Özetle, yukarıda, demokratik katılımın kısa bir çerçevesi ifade edilmeye çalışılmıştır. İşte tam da burada, katılımın olmadığı, karar mekanizmalarına sivil toplumun ya da aktivistlerin dahil edilmediği durumlarda makalenin başında ifade ettiğimiz, “Türkiye, erişilebilirlik konusunda gelişmiş bir ülke değildir.” önermesi doğrulanmaktadır. Zira erişilebilirlik politikaları belirlenirken STK’ler, aktivistler, meslek örgütleri, engelliler ya da benzeri gruplar sürece dahil edilmemiştir. Bu sebeple erişilebilirliği düzenleyen kanun üç defa revize edilmiştir. Çünkü kanun koyucu, yaptığı düzenlemenin nasıl bir sonuç doğuracağını öngörememiştir. Kısaca bahsetmek gerekirse; kanun koyucu eski binaların erişilebilir hale getirilmesi için taraflara yedi yıllık bir süre tanımış ancak bu süreyi daha sonra üç yıl uzatmıştır. Yine yapılan düzenlemelerde personel ve öğrenci servisleri, yolcu gemileri ve şehirler arası otobüslerin mevzuata dahil edilmediği anlaşılmış ve yeniden revizyona gidilmek zorunda kalınmıştır. Kurulan izleme ve denetim mekanizmaları etkisiz kalmış, istenilen hedeflere ulaşılamamıştır ve hatta yarın da ulaşılması mümkün olamayacaktır.
Bugün, kentlerin planlanmasında sivil toplum desteği halen alınmamaktadır. Doğal olarak ortaya çıkan sonuç, insanları, hayvanları ve diğer canlıları dikkate almamaktadır. Aslında, henüz daha şehir yokken ya da yapılaşma başlamamışken, tarafların bir araya gelerek konuları müzakere etmesi, sorunları en başından bertaraf edecektir. Örneğin şehirde yaşaması planlanan nüfusa bağlı olarak, eğitim, sağlık, ibadethane, sosyal çevre, meydan, konut ve ticaret alanları vb. tüm unsurlar, en başından ve herkesin katılımıyla planlanarak yapılmalıdır. Oysaki Türkiye’deki belediyeler önce üst yapıyı tamamlayıp sonra o üst yapıya uygun alt yapıyı imal etmeye çalışmaktadırlar.

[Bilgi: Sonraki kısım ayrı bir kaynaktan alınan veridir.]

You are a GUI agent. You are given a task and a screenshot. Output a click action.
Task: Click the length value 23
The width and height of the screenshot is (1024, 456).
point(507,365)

Başta politikacılar olmak üzere anlaşılması gereken mesele şudur: Çoğulcu ve katılımcı demokrasi, belediye başkanının koltuğunu işgal etmek, kavga çıkarmak, yolları tıkamak, kurum ve kuruluşları işlemez ve çalışmaz hale getirmek değildir. Aksine, karar almayı kolaylaştırarak herkesin memnun olabileceği, yaşanabilir alanlar üretmeye destek olmaktır.
1 — Erişilebilirlik İzleme Sistemi veri tabanında bulunan toplam bina sayısı 1 milyon 525 bin 178 adet olup bunların sadece %75’in üzerinde erişilebilir olan bina sayısı sadece 3 bin 380’dir. Toplumsal Haklar ve Araştırmalar Derneği, (2015). “Erişilebilirlik, eğitim, çalışma hayatı ve sağlık verileri-analizler”. Mevzuattan Uygulamaya Engelli Hakları İzleme Raporu 2014 http://www.engellihaklariizleme.org/tr/files/belgeler/ozet_2014.pdf
2 — 4 Nisan 2017’de, Eskişehir’de, İstanbul İsveç Başkonsolosluğu, Swedish Institute (SI), Ruh Sağlığında İnsan Hakları Girişimi (RUSİHAK) ve Engelli Kadın Derneği (ENGKAD) işbirliği ile düzenlenen Erişiyorsam Varım Sergisi kapsamında “Erişilebilir Şehir” başlıklı bir panel düzenlenmiştir. Söz konusu açıklamalar bu panelde ifade edilmiştir.